One For All Mirror Mode

The original One For All was one of more heavily played modes we made in 2013. Before it was even released though, some enterprising players hacked their clients and were hosting ad-hoc games of One For All on Howling Abyss. After the mode’s first outing on Summoner’s Rift, many players heavily requested that we bring the mode back on Howling Abyss to replicate their ad-hoc games, so we got to work on the resurrection. In the end, One For All: Mirror Mode may have lost a lot of the strategic choice of Summoner’s Rift (naturally absent on Howling Abyss where your only option is to “push”). By homogenising both teams into the same champion, we also lost the nuance in gameplay between two champion’s kits. Engagement with the mode proved out that this maybe wasn’t the best experiment, but that’s what learning is for!

We also learned a lesson about the cost of resurrecting a mode. Each time we bring a mode back, along with any improvements or additions we might want to make, time has to be spent QA'ing it against the latest patch release (one of the costs of having a game that evolves constantly). For example: The original One For All required about 80 champions to be hand edited to work with the mode's mechanics. When we wanted to bring it back as One For All: Mirror Mode, about 35 champions had changed since the last time (yay champ updates and improvements!) which required another whole round of editing, plus entirely new champions had been released. If we ever made a mode permanent, we’d need to weigh the impact this would have on the ability to create new modes VS maintaining existing modes. The map change isn’t always necessary though. Sometimes smoothing over the experience and some bug fixes could generate the original experience we were looking for. URF would be nice simply to not have 9 champions disabled. It always depends on the mode.

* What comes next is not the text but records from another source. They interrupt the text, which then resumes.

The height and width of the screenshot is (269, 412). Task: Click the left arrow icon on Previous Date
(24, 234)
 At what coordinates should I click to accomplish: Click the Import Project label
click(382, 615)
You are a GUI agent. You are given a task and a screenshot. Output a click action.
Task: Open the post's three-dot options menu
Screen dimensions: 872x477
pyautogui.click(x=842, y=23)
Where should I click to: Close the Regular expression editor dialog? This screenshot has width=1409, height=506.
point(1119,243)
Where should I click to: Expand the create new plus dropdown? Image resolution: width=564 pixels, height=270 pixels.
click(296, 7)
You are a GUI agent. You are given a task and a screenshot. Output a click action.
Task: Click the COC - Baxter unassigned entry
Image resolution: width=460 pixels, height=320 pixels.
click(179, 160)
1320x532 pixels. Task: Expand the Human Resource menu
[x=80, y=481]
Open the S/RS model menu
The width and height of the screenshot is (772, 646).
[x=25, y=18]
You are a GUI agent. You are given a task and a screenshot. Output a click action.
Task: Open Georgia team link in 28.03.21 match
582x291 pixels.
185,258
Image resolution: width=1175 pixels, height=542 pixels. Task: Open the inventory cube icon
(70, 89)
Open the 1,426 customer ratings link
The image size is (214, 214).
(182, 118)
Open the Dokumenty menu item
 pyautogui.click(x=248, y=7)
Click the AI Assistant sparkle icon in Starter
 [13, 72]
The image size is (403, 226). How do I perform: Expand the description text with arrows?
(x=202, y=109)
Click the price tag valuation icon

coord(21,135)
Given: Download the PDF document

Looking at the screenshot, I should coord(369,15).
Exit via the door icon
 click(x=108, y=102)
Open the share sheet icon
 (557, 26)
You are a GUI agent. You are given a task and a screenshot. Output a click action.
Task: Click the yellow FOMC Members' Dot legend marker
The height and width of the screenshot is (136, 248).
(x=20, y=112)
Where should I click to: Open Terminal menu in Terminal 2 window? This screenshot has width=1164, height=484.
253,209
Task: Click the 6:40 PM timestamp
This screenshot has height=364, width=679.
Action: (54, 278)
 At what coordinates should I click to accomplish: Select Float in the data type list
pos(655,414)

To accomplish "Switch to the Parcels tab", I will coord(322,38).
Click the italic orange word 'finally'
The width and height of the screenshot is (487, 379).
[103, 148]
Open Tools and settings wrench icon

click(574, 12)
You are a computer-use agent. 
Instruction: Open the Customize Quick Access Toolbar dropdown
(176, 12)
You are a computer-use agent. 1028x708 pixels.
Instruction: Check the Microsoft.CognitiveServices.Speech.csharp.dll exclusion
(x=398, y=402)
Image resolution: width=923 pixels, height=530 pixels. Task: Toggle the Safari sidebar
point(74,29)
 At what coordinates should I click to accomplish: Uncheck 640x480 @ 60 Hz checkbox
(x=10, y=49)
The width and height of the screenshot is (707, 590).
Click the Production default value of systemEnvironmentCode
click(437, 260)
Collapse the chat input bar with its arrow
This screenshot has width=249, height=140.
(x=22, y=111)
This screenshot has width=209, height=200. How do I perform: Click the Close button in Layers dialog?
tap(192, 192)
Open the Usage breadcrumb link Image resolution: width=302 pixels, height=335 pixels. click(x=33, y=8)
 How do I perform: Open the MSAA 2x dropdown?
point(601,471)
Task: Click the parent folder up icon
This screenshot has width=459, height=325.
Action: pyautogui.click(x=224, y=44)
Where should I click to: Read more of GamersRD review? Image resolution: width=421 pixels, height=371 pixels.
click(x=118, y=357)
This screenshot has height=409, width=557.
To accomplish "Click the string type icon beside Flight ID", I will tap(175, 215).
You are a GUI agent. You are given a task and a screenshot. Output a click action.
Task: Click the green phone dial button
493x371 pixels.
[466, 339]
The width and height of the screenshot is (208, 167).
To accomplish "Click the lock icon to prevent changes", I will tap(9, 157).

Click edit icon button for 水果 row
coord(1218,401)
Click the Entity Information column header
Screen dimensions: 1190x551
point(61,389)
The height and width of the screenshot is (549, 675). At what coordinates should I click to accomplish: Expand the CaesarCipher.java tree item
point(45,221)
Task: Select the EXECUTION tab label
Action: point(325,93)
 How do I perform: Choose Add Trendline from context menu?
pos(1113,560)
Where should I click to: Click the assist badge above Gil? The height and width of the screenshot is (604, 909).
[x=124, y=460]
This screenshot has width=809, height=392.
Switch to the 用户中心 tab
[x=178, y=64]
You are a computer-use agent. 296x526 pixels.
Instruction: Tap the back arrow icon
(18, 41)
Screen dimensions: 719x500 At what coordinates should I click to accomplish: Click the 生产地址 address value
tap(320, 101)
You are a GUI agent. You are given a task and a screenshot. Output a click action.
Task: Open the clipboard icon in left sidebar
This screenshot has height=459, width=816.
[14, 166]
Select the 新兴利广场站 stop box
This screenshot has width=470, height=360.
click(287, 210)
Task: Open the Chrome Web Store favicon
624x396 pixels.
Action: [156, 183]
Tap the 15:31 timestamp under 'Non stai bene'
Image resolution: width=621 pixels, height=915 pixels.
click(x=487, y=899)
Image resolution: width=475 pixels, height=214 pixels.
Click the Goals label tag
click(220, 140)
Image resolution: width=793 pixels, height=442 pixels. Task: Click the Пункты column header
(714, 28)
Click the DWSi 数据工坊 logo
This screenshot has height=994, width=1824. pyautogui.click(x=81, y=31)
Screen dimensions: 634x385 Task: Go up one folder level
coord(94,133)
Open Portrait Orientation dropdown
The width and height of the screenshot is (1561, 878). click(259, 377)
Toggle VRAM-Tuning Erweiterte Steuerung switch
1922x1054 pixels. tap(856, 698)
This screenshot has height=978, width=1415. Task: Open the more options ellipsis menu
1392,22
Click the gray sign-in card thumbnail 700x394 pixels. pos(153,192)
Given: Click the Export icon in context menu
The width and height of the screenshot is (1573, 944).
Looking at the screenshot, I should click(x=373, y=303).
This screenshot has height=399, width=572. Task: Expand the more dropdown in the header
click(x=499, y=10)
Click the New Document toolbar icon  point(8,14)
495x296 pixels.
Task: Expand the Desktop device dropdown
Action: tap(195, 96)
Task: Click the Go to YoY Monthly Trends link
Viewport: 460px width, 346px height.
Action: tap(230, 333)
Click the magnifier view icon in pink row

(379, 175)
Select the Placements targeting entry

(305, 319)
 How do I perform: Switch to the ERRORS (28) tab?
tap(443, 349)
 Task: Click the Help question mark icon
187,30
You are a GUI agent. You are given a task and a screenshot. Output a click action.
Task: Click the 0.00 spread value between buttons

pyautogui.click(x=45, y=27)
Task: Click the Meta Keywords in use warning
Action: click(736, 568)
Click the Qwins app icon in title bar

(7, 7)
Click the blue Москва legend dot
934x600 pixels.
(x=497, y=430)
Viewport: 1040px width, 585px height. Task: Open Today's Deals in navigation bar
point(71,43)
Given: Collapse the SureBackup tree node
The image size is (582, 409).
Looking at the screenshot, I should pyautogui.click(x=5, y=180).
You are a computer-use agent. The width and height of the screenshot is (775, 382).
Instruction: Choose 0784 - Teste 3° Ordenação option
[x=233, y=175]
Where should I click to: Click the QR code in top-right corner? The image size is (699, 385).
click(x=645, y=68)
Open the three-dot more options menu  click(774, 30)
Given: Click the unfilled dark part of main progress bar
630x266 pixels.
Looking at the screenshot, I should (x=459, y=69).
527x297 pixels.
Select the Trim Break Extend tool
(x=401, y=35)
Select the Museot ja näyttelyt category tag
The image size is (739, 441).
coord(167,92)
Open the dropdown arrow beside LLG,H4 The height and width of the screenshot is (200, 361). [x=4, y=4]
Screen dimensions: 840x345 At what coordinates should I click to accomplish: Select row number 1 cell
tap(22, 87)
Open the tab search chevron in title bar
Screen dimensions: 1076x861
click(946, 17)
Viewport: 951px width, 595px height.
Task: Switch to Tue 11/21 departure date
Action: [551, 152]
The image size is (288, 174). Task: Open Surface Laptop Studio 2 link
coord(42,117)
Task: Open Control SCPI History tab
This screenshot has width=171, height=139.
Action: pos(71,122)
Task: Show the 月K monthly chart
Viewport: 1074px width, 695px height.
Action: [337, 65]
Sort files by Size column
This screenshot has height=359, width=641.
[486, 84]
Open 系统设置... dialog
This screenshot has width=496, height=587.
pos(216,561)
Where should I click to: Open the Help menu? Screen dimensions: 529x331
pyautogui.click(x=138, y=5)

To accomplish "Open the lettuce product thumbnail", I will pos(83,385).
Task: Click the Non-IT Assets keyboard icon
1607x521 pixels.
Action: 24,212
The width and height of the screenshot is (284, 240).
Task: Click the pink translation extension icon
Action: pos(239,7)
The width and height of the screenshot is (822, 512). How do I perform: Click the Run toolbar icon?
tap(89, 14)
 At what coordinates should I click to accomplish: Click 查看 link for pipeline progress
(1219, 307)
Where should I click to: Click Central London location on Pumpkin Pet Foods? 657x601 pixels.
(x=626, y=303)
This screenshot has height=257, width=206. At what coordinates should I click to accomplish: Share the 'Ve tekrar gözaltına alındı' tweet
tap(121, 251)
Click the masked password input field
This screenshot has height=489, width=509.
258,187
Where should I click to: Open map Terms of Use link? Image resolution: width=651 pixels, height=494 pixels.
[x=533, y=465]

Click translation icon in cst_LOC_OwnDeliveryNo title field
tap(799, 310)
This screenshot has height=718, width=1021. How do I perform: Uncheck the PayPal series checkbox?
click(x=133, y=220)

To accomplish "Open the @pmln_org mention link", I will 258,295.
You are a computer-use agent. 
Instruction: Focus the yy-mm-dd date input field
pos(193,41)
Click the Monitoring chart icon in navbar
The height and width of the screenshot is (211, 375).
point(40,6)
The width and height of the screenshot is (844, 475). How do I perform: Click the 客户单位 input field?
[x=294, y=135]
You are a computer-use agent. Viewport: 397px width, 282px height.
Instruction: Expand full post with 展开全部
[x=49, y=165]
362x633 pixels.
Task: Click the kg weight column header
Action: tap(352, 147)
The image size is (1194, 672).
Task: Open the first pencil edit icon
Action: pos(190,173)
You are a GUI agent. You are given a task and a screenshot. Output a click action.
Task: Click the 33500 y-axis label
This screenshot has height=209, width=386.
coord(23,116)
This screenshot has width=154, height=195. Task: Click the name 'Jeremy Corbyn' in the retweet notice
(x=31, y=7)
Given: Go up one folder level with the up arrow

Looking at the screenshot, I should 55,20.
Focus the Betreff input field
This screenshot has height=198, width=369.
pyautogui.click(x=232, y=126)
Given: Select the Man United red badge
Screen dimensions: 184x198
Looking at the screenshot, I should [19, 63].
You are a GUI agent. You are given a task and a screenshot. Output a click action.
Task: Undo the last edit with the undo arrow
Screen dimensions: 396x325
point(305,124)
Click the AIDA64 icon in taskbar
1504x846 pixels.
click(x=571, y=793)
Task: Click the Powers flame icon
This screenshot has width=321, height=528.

Hexakill Twisted Treeline After the first outing of Hexakill and the warm reception it received, we felt like it was a good candidate to bring back. As with One For All: Mirror Mode though, we don’t want to just resurrect the exact same mode from last time. We wanted to turn up the volume on the design goals of the original Hexakill (being to shake up how you think about and execute on established meta on a given map). That led us to port the mode over to the Twisted Treeline. This is a good example of how we want to improve modes each time before we re-release them.

What do you mean by “improve a mode before re-releasing it”? It depends on the mode, but it’s always heavily informed by player feedback. In the case of Hexakill, we wanted that exaggeration of the original design intention. Hexakill on SR just wasn’t different enough; going from 5 to only 6 players didn’t really make you change the way you played that much. Twisted Treeline felt much higher impact because we were essentially doubling the player count on the map.

Legend of the Poro King was seeking to change the way players thought about combat on the Howling Abyss. That we were able to introduce everyone to the grandest most splendiferous King of all the Poro’s himself was just an added bonus. I want to call out the Poro Toss summoner spell here as well, which gave an across-the-board bump in viability to some historically unpopular picks. Even with picking your champs, engage from the Poro Toss summoner spell was able to wing clip the power of some notoriously strong Howling Abyss champs. It was an overall healthier experience, seeing good champion diversity and lots of big plays."